Infection should be considered and treated as needed.
Treatment. Patients with no contraindi cation may benefit from systemic hormone therapy or topical estrogen, or both.
Contact dermatitis
Contact dermatitis is classified into two types:
Irritant dermatitis, caused by the destructive action of contactants, eg, urine, feces, topical agents, feminine wipes
Allergic dermatitis, also contactant-induced, but immunologically mediated.
If a diagnosis cannot be made from the patient history and physical examination, biopsy should be performed.
Treatment of contact dermatitis involves removing the irritant, hydrating the skin with sitz baths, and using an emollient (eg, petroleum jelly) and midpotent topical steroids until resolution. Some patients benefit from topical immunosuppressive agents (eg, tacrolimus). Patients with severe symptoms may be treated with a tapering course of oral steroids for 5 to 7 days. Recalcitrant cases should be referred to a specialist.
Lichen planus Vulvovaginal lichen planus, a subtype of lichen planus, is characterized by erosive, papular, or hypertrophic lesions on the vulva, with or without vaginal involvement.

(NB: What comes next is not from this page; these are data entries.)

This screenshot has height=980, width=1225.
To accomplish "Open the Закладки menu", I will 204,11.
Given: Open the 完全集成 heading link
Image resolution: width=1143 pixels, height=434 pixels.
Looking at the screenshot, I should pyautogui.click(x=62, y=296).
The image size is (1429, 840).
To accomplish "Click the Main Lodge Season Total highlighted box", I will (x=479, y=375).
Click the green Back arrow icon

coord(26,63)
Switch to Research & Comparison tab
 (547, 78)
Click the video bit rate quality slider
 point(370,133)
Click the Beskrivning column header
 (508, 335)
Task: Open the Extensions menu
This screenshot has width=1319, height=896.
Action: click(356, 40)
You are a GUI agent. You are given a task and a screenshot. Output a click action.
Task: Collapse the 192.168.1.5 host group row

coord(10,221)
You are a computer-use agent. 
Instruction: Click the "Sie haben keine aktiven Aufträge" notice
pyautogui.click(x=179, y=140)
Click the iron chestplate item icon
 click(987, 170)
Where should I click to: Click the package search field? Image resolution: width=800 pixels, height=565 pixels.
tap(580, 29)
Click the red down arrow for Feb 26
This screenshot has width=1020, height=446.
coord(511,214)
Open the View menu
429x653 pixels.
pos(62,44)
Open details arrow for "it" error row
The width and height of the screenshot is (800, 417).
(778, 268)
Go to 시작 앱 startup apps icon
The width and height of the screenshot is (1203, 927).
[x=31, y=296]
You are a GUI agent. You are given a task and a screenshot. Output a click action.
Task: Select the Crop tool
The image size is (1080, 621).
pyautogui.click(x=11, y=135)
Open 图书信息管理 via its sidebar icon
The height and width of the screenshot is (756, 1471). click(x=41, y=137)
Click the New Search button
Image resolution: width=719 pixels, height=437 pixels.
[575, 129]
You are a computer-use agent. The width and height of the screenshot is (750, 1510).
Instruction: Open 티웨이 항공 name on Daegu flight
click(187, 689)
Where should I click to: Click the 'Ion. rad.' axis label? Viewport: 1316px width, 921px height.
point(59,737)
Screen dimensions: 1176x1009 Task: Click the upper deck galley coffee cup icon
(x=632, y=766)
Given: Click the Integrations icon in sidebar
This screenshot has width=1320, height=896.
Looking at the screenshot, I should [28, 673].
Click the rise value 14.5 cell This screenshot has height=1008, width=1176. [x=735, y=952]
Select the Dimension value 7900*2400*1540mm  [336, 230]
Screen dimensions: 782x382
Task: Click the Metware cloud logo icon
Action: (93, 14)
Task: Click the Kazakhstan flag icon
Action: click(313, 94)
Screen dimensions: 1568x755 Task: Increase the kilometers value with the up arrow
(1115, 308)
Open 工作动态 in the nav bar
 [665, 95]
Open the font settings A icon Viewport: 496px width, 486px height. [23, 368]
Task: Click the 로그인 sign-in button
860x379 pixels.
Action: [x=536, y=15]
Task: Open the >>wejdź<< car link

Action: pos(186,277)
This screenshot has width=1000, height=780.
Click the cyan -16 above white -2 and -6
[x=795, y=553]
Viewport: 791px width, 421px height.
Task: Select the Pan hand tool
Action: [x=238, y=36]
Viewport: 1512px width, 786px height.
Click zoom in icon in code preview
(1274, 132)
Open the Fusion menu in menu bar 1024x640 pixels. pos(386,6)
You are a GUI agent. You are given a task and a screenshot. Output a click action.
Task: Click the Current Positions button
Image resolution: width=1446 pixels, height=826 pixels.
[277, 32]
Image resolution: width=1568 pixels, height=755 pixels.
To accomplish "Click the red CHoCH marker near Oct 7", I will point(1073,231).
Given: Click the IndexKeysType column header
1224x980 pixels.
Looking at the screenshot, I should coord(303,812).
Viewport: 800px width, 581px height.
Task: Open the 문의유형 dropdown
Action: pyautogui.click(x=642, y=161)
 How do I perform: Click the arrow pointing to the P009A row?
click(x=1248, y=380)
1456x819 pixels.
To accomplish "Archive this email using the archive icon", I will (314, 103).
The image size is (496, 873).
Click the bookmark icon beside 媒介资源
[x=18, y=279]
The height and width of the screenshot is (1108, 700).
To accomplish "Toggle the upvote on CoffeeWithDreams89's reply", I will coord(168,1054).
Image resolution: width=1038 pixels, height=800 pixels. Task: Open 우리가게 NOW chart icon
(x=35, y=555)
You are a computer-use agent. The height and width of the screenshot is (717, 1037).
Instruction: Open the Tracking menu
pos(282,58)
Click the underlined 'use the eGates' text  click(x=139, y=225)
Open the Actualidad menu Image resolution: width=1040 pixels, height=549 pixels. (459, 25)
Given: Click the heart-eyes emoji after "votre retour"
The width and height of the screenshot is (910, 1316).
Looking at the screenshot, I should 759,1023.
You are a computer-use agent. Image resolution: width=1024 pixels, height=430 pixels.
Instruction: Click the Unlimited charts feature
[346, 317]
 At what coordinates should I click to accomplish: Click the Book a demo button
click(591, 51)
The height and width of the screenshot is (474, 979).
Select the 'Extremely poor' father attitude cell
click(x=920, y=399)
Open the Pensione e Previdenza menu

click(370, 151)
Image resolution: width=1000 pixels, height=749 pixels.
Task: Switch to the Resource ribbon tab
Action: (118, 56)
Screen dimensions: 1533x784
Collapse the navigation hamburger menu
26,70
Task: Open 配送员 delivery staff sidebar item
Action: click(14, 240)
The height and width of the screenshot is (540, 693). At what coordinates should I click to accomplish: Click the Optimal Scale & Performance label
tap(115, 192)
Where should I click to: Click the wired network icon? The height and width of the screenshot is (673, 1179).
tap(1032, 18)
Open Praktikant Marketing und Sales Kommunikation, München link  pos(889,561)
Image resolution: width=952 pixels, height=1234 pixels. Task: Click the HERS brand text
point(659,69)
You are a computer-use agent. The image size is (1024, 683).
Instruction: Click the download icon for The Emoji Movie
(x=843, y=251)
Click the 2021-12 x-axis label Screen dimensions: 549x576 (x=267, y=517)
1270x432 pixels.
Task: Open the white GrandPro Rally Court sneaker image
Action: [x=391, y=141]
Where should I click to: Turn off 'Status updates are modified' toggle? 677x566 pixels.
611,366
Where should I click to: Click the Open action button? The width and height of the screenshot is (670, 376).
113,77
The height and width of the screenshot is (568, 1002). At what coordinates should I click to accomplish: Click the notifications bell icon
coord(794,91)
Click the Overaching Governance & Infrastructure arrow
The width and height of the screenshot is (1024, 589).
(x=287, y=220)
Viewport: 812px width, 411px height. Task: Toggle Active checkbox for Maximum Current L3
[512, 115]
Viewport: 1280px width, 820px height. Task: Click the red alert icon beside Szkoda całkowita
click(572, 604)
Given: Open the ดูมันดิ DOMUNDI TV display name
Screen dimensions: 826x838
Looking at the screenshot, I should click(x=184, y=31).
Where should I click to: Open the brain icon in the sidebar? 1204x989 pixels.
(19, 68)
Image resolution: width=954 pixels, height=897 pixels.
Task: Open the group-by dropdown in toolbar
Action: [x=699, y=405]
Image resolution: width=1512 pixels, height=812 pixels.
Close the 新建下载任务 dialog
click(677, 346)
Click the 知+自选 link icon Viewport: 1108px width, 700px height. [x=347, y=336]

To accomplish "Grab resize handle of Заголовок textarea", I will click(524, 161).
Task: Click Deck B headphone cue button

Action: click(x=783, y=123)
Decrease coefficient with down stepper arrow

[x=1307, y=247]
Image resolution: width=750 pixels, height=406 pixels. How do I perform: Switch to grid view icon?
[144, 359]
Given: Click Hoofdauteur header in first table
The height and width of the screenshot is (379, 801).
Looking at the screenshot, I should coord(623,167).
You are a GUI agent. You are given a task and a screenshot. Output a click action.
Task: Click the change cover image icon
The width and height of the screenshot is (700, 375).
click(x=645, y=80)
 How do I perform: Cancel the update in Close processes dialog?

Lichen sclerosus is a benign, chronic, progressive dermatologic condition characterized by marked inflammation, epithelial thinning, and distinctive dermal changes accompanied by pruritus and pain (Figures 7 and 8).
Treatment. High-potency topical steroids are the mainstay of therapy for lichen disease. Although these are not infectious processes, superimposed infections (mostly bacterial and fungal) may also be present and should be treated.